In her post Tuesday, Sandberg said the audit was well underway before the current protests sparked by the May 25 death of George Floyd, a black man killed in police custody. She said Facebook’s actions were motivated by a sense of duty even as the company faces mounting public pressure. “We are making changes – not for financial reasons or advertiser pressure, but because it is the right thing to do,” Sandberg said.
In a tweet on Monday, the president of the racial justice group Color of Change criticized the timing of Facebook’s civil rights audit. “This timing is a transparent effort to change the narrative,” said Rashad Robinson. “That Zuckerberg believes he is so powerful that he can ignore calls from major advertisers, multiple coalitions and a growing public puts our democracy and communities around the world at risk.”
Sandberg, relying on phrasing often used by tech companies, concluded her post by saying, “We are never going to be perfect, but we care about this deeply. We will continue to listen and learn and work in the weeks, months and years ahead.”

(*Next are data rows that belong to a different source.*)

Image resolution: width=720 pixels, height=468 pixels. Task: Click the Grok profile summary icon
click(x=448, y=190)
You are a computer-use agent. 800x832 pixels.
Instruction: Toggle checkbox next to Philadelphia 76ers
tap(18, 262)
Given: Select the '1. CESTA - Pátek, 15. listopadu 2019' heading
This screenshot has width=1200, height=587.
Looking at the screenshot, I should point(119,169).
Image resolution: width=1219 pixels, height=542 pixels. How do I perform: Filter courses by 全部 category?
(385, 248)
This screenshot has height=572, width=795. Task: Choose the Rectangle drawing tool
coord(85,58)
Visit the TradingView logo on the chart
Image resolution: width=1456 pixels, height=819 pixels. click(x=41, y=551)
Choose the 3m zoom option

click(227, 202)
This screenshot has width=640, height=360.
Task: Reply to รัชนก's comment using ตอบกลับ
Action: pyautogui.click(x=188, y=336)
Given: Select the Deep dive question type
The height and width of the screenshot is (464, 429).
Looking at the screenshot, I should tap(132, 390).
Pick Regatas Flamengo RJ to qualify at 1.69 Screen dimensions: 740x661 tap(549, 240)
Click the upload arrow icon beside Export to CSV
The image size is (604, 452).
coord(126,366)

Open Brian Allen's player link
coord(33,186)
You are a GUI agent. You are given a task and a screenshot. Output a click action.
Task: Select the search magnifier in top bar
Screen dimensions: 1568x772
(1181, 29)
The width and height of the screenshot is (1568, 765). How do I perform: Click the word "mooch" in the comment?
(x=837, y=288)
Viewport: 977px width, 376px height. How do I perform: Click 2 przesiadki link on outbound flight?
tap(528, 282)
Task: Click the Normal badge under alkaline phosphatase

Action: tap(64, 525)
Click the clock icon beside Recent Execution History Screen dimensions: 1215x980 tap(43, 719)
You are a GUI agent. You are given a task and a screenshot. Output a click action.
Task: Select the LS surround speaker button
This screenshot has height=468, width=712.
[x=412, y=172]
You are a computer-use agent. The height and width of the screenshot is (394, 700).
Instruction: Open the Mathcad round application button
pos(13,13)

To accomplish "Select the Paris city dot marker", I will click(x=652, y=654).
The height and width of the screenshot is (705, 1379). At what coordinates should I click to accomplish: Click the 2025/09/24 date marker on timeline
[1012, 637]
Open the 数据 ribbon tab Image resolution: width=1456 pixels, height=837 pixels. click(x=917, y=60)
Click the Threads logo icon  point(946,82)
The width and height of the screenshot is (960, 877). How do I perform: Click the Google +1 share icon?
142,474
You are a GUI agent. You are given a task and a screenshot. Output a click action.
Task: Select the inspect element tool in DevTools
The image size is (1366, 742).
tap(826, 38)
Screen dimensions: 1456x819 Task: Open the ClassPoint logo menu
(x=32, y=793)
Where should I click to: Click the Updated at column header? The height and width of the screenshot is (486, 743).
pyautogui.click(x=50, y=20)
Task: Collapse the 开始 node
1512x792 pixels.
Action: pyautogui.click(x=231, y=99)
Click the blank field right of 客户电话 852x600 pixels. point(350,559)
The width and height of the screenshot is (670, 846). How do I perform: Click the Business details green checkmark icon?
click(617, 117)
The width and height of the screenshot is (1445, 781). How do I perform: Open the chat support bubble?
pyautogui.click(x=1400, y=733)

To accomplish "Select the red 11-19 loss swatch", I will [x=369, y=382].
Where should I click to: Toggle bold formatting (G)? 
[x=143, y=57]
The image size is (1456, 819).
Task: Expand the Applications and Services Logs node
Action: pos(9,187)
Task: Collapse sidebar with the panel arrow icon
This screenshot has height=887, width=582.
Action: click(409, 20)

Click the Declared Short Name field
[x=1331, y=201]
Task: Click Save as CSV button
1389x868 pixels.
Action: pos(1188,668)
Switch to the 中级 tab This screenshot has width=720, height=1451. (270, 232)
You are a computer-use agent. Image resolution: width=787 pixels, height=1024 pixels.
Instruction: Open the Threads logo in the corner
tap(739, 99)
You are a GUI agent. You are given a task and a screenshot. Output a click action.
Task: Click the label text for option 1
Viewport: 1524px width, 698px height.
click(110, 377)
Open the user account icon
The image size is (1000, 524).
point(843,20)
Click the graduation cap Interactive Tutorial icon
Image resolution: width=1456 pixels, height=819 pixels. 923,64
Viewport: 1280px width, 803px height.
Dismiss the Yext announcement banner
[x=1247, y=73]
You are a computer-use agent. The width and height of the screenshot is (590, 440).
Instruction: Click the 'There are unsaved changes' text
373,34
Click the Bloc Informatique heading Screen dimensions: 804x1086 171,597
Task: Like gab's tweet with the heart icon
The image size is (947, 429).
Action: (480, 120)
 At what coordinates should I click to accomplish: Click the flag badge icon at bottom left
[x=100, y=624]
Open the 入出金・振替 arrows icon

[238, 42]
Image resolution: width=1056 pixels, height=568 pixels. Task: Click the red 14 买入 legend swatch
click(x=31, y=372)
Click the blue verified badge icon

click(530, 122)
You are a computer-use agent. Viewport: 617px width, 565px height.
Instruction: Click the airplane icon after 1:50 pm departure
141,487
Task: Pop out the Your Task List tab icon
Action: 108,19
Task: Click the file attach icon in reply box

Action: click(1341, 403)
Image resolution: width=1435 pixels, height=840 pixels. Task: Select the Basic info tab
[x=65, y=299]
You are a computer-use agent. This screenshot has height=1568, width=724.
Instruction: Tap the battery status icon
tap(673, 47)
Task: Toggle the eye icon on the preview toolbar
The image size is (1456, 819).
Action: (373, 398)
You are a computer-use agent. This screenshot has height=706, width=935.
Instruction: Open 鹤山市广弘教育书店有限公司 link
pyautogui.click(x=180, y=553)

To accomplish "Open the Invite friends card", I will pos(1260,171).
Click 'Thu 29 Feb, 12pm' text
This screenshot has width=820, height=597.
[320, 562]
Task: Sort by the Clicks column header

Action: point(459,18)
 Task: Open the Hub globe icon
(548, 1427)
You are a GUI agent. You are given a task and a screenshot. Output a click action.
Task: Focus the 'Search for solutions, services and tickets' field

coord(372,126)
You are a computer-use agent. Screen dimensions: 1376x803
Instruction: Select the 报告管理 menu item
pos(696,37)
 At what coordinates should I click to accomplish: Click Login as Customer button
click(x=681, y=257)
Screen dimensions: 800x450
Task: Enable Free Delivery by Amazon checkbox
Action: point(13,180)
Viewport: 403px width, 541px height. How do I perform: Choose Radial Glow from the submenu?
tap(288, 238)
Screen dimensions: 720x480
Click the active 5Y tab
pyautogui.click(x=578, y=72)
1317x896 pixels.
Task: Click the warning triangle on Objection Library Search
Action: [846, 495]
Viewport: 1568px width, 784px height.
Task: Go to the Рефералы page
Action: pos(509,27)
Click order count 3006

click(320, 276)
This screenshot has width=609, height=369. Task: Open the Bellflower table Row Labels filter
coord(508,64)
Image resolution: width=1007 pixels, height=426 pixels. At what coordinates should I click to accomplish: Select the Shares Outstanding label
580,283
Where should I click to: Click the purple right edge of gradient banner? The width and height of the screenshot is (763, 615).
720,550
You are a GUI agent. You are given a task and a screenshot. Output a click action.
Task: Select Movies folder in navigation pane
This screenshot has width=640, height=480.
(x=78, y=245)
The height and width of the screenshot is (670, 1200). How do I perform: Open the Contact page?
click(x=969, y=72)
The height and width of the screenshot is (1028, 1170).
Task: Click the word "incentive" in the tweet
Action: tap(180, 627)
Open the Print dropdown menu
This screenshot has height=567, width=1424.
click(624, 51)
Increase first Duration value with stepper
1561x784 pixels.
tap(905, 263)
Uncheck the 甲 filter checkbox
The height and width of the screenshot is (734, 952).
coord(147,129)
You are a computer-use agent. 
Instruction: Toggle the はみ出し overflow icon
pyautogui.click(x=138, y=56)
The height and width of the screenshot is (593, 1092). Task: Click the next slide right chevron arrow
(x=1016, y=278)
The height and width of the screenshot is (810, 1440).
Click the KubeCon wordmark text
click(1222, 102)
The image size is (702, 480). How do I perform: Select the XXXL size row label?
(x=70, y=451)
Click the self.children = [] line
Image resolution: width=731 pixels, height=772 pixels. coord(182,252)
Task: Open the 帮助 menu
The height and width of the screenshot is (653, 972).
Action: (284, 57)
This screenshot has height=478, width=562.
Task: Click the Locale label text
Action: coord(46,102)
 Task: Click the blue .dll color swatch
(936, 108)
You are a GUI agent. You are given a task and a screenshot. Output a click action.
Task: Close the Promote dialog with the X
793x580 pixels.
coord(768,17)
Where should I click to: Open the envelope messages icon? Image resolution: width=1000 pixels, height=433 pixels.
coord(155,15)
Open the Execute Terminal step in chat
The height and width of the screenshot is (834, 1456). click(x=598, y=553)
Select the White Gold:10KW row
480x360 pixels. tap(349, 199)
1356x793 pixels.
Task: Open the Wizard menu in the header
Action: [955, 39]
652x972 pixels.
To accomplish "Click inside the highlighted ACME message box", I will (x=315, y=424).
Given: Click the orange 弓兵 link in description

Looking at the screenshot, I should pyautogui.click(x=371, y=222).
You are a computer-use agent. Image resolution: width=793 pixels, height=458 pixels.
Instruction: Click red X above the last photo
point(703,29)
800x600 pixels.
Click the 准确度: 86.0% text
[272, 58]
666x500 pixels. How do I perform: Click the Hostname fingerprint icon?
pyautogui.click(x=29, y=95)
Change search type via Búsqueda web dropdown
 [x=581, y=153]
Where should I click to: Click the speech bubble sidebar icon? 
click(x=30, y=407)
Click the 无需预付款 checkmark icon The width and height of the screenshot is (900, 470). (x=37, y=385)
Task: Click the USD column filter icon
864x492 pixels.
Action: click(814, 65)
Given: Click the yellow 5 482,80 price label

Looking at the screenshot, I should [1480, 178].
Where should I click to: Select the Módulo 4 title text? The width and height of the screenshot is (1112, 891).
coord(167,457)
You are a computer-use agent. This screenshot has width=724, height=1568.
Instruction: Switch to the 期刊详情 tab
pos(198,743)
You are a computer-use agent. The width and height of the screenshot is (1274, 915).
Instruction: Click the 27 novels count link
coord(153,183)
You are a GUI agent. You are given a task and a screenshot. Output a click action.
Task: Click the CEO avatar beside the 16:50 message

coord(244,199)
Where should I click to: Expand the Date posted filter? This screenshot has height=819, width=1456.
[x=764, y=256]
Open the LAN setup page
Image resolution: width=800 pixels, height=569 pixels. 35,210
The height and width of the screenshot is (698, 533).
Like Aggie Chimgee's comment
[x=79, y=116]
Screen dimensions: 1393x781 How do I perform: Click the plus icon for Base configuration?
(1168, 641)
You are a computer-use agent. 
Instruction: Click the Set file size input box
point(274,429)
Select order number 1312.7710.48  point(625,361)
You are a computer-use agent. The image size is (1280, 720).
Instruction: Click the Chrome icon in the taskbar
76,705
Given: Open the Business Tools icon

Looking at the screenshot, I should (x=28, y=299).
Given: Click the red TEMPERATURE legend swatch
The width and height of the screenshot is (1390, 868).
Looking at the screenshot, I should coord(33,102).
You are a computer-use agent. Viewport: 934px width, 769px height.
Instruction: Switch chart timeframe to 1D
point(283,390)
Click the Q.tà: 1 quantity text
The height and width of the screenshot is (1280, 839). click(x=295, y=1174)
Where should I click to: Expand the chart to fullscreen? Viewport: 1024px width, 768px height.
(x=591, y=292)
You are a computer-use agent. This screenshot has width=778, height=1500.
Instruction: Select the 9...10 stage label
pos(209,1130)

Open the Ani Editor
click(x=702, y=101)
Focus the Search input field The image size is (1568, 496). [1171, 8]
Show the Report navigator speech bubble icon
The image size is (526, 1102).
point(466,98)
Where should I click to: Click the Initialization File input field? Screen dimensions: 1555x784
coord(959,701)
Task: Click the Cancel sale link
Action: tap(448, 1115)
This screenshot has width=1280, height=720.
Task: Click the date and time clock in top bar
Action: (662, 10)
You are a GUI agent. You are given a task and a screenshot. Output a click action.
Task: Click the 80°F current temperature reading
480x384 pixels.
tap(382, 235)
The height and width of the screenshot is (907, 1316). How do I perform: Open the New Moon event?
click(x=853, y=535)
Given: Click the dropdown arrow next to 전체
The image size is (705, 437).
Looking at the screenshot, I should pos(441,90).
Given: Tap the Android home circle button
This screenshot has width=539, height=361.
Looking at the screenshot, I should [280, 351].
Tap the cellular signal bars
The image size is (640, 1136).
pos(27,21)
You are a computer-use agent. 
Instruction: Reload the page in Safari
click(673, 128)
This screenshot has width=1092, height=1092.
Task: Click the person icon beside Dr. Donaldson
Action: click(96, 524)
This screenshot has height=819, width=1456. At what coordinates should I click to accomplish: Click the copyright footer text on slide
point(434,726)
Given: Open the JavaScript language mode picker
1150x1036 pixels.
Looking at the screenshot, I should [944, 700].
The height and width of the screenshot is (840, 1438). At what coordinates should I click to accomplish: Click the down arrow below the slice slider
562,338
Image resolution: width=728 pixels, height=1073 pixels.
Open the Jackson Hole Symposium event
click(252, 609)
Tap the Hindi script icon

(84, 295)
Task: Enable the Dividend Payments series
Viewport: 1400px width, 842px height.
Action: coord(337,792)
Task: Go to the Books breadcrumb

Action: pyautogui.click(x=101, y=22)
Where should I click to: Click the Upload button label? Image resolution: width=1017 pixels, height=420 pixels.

Facebook’s ambition and size has attracted scrutiny not just from civil rights leaders but from lawmakers worried about the power tech platforms wield in the marketplace. Zuckerberg, alongside the titans sitting atop Amazon, Apple and Google’s parent company Alphabet, are scheduled to testify in front of Congress later this month as part of an antitrust investigation into the potential abuses of big tech. (Amazon founder Jeff Bezos owns The Washington Post.)